Nellie Bly, born Elizabeth Jane Cochrane in 1864, arrived in New York City at age 23 in 1887 and talked her way into a job with Joseph Pulitzer’s New York World by accepting one of the first stunt journalism assignments ever: she went undercover at New York’s Women’s Lunatic Asylum on Blackwell Island. The ensuing story gave her a foothold in journalism’s boys’ club and established her career: “Bly made herself into the most famous newspaper reporter in the United States,” writes Jean Marie Lutes in the introduction to the new book, Around the World in Seventy-Two Days And Other Writings, “by embracing the idea that a woman writer was, by definition, a bit of a spectacle.”

A year after the Blackwell Island exposé, Bly traveled around the world in “seventy-two days, six hours, eleven minutes and fourteen seconds,” inspired by Around the World in Eighty Days (“I need a vacation; why not take a trip around the world?” she would write). When she died in 1922 at the age of 57, her longtime friend and editor Arthur Brisbane called her “the best reporter in America.” Around the World in Seventy-Two Days — the first edited volume of Bly’s work — includes the following interview with the suffragette Susan B. Anthony.

“Champion Of Her Sex: Miss Susan B. Anthony,” originally printed in The New York World, Feb. 2, 1896.

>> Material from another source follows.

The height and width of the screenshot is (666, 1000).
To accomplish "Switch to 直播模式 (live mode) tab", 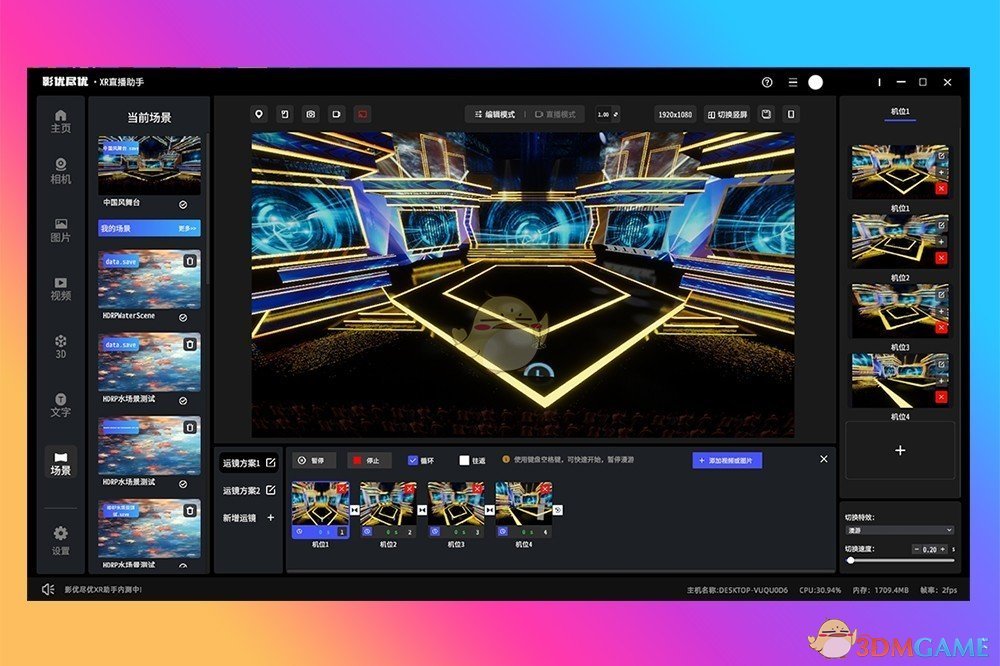I will tap(555, 114).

Susan B. Anthony! She was waiting for me. I stood for an instant in the doorway and looked at her. She made a picture to remember and to cherish.


“Now you want to know when I first heard of woman suffrage,” she resumed. “I will tell you. In 1848 I came home at the end of my school term to visit my family. Mrs. [Elizabeth Cady] Stanton and Mrs. [Lucretia] Mott had just been in Rochester, and my family could talk of nothing else. I didn’t understand suffrage, but I knew I wanted equal wages with men teachers. However, I had no idea between voting and equality. I went back to my school and forgot all about it.

“In 1849 I heard Abby Kelley Foster, the Quaker Abolitionist, and I read the reports of a great convention that gave me the first clear statement of the underlying principles of woman suffrage. The next year I went to an abolition meeting at Seneca Falls where I met Mrs. Stanton, who was head of the Daughters of Temperance society… A little later the Sons of Temperance held a convention at Albany, and they invited the Daughters to send delegates. I was one of the delegates. They were assembled in the hall and something was under discussion when I arose to address the Grand Worthy Master. ‘The sister will allow me to say,’ he shouted me, ‘that we invited them here to look and learn, but not to speak.’

“I instantly left the hall, and Lydia Mott, cousin of Mrs. Mott’s husband, followed me. We hired a hall, and got Thurlow Weed to announce in his paper, the Evening Journal, that the Woman’s Temperance Society would hold a meeting that evening.

“Hon. David Wright and Rev. Samuel J. May…came to our meeting, and dear Rev. May taught us how to preside. I was made Chairwoman of the committee, and the first thing I did was to call a state convention…We held a two days’ convention and Mrs. Stanton was made President and I was Secretary. And it all came out of the men refusing to let me speak.”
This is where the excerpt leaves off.